The batteries that make electric vehicles run clean have a challenge of their own. Mining and producing the lithium for the batteries have an emissions footprint that needs to be cleaned up.
The issue has come up because Germany has discovered enough lithium in the Rhine River Valley to power 400 million electric vehicles. “The Upper-Rhine Valley in the Black Forest area of southern Germany sits in an area about 186 miles long and as many as 40 kilometers wide. The lithium is in a molten state and is trapped inside underground springs of boiling water thousands of meters below the Rhine River. If the estimates of the size of the lithium deposit are accurate, it would be one of the world’s biggest deposits.” (Source)
Here’s the headline: Lithium Batteries’ Dirty Secret: Manufacturing Them Leaves Massive Carbon Footprint “Once in operation, electric cars certainly reduce your carbon footprint, but making the lithium-ion batteries could emit 74% more CO2 than for conventional cars. …Just to build each car battery—weighing upwards of 500 kilograms (1,100 pounds) in size for sport-utility vehicles—would emit up to 74% more C02 than producing an efficient conventional car if it’s made in a factory powered by fossil fuels in a place like Germany.”

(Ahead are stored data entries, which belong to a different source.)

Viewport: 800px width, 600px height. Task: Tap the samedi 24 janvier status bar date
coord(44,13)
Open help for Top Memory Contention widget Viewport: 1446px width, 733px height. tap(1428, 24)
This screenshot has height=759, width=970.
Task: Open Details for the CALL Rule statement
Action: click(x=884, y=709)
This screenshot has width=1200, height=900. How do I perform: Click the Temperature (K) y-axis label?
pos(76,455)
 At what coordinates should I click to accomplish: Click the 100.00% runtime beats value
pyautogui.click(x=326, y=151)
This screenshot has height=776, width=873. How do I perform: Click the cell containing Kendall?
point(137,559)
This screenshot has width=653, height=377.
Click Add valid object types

Novel techniques to bring up the deposits are underway. “German-Australian start-up Vulcan Energy Resources says it can deliver carbon-neutral lithium, based on extraction using geothermal energy harnessed by up to five power stations it plans to construct. German utility EnBW already has geothermal power stations and is exploring whether lithium can be a profitable by-product.” (Source)
Analysis of the entire carbon footprint for the car-making process is positive. That’s the start of changing the process for the better. More products will be doing this kind of analysis.
The lithium challenge illustrates something we have said before – no material or system is without its concerns, and those must be addressed to continuously improve our environment and energy system.